Plea to stop hospitals ‘marking their own homework’ in negligence cases

Independent body must investigate NHS failures (Image: Getty)

An independent body is urgently needed to prevent NHS hospital trusts from investigating their own failures, say harmed patients and bereaved families campaigning for justice.

Paul Whiting, Chief Executive of the UK patient safety charity, Action against Medical Accidents – AVMA – and James Titcombe, Chief Executive of Patient Safety Watch have backed the calls, stating that that the current system is preventing lessons from being learnt.

The calls were prompted by the case of nine-year-old Dylan Cope, who died in December 2022 after being discharged from hospital despite showing ‘red flag’ symptoms. A coroner subsequently ruled Dylan’s death “would have been avoided if he had not been erroneously discharged.”

His devastated parents have spent over two years fighting for answers, yet the hospital still cannot identify the doctor who sent him home.

Now the trust has launched a third investigation in an attempt to identify the mystery medic, but Dylan’s parents say such a probe should be carried out by people not linked to the trust where their son was failed because the hospital should not be ‘marking its own homework.’

Dylan, from Newport, Wales, visited the Children’s Emergency Assessment Unit at Grange University Hospital on December 6, 2022, with a GP note explicitly stating “check for appendicitis.” But this critical note was never read. Instead he was discharged the following day with a generic flu leaflet, despite his worsening condition and abdominal pain.

Days later, his father Laurence desperately called the hospital for advice, only to be redirected to NHS 111, where numerous errors delayed Dylan’s attendance to hospital, reducing his chances of survival. When Dylan was finally readmitted on December 10, he was treated for sepsis caused by a perforated appendix but died four days later. His parents learned his sepsis treatment on readmission had been poor, likely causing cardiac arrests following anaesthetic and further reducing his chances of survival.

Last May Gwent coroner Ms Saunders concluded that had Dylan not been erroneously discharged on 7 December, the surgical team would have identified his condition and treated him in time.

She described what happened as “a gross failure of basic care” and criticised Aneurin Bevan health board for an “organisational system failure.” The health board has since apologised, admitting that Dylan’s death was entirely preventable.

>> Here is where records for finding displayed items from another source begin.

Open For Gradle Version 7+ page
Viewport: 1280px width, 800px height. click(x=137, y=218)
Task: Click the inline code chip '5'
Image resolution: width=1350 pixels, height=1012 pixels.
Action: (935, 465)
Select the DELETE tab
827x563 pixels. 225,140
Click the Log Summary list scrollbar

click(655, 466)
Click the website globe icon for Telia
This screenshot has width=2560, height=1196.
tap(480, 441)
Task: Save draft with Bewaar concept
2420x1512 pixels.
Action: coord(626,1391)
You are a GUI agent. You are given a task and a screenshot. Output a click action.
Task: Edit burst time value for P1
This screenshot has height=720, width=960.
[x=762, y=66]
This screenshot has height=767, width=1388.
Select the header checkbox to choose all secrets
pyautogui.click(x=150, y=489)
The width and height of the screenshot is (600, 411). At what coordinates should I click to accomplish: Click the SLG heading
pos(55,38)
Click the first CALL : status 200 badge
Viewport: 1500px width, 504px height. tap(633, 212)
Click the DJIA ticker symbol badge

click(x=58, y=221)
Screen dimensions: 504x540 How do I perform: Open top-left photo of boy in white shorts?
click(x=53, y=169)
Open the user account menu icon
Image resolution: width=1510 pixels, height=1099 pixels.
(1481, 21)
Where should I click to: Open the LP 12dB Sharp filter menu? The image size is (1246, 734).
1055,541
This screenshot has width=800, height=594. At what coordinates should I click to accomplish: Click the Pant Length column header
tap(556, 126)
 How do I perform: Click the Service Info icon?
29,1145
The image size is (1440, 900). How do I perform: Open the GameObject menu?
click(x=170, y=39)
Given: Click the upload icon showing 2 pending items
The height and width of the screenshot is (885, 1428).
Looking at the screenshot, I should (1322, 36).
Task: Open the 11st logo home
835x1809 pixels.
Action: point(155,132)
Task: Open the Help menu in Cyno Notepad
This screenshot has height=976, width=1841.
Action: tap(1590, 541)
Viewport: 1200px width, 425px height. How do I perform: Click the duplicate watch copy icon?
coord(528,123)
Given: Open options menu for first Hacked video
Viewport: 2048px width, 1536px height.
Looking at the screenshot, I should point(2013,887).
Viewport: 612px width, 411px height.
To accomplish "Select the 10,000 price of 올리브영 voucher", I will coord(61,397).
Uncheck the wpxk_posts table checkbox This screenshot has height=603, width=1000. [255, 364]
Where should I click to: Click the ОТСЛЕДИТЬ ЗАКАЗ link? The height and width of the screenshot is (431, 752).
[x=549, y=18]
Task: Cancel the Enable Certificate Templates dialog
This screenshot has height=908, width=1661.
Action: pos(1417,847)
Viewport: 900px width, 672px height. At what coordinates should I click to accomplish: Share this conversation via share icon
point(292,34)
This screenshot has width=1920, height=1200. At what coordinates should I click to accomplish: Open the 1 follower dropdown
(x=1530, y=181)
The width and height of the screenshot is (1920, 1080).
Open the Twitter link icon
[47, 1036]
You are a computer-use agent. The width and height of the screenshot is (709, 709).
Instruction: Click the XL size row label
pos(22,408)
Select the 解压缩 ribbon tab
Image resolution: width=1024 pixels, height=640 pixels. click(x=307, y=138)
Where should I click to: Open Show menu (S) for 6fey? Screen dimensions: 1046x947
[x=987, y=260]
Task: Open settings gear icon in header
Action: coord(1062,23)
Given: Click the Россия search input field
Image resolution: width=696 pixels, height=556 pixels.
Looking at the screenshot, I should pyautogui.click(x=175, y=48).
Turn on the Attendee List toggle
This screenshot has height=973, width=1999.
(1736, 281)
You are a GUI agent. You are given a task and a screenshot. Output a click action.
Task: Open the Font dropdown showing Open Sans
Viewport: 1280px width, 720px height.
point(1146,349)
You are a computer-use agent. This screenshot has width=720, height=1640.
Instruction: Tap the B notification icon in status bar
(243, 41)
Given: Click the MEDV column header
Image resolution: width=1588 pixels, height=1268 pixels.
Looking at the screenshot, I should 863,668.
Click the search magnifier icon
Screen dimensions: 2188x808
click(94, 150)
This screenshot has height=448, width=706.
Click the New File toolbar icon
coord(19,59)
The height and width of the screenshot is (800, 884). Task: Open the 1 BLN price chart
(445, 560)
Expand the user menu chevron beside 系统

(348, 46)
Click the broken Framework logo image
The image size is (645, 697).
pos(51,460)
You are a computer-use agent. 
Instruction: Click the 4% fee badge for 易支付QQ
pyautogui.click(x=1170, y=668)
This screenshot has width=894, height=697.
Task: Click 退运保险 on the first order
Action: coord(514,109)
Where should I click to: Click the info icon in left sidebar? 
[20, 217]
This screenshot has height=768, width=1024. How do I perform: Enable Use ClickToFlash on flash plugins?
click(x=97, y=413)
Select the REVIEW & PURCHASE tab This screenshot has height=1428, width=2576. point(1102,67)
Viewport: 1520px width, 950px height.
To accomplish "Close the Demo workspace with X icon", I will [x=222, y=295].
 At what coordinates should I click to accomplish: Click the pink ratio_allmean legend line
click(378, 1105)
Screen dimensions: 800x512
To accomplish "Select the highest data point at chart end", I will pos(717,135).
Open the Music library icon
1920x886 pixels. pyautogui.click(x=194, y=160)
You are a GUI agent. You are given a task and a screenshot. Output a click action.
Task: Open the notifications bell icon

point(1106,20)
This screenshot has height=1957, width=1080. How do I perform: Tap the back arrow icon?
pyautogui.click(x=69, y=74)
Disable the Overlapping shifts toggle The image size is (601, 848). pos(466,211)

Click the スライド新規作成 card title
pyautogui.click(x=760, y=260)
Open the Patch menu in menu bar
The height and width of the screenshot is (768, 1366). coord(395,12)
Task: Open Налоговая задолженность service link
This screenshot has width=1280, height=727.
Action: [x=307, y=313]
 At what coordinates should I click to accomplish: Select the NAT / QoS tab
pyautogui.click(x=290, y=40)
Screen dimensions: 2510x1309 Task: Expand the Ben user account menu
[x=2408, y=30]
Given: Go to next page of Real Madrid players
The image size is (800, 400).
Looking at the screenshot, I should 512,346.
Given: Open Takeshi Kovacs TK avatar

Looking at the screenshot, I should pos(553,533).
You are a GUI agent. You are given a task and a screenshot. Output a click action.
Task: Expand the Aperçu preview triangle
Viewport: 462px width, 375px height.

“The only person who got it right was the GP,” said Dylan’s mother, Corinne. “After that, everyone let him down.”

She added: “Almost every system to examine this has been ineffectual in some way and we are still in this unfortunate position of not only having to repeatedly battle for things over 2 years on and are not afforded the full picture as to what happened. Without this we cannot be sure the same mistakes will not happen again. These issues are not isolated to Dylan’s case; thousands have reported similar frustrations and issues including blatant lies and cover ups.”

Paul Whiteing, Chief Executive of AVMA said: “Unless investigations are carried out by qualified people who have no axe to grind and are not linked to the hospital there is a risk any investigation is not robust, good quality or at worst could be vested in a certain outcome. We get many families and patients who say they feel they do not trust the hospital investigations because of this.”

Mr Whiteing added: “We are calling for families or patients to be involved in the process of the investigations – family members observe and see things and therefore should be part of any report. All too often they are not.”

Improve patient safety to saves lives

Improve patient safety to save lives (Image: Getty)

James Titcombe, the chief executive of Patient Safety Watch, who did not get a full explanation for 17 months after his son Joshua died of sepsis in 2008 at nine days old, said he shares these concerns.

He said research had found that if the UK matched the best performing countries for patient safety, thousands of lives could be saved each year.

He said: “When things go wrong in the NHS, sadly, too often the culture remains one driven by fear and protecting the reputation of the organisation and although there is work ongoing to change this, there is still a long way to go.

People affected by healthcare harm need to be given honest explanations, meaningful apologies and care and support to help them heal and recover as well as might be possible. Instead, too often patients and families frequently experience ‘compounded harm’, where the response and investigation process are managed so poorly that further harm is caused as a consequence.

He added: “Even when there has been an independent investigation, recommendations made are often not fully implemented. There needs to be a better system of oversight to ensure that recommendations from patient safety investigations are prioritised and actually result in the change intended.”

NHS must be transparent when things go wrong

NHS must be transparent when things go wrong (Image: Getty)

A Welsh Government spokesperson said:

“NHS Wales works hard to ensure the best possible care is available for everyone, but we know thatsometimes things can and do go wrong.

“We are considering the recommendations of our Ministerial Advisory Group which was set up to reflect on governance in NHS Wales and provide advice to strengthen accountability.

“We have also listened to the public to improve care via our “Putting Things Right” consultation. We are working with NHS Wales to make changes following this feedback, to simplify the complaints process, and ensure people are engaged with compassionately and in a timely way.”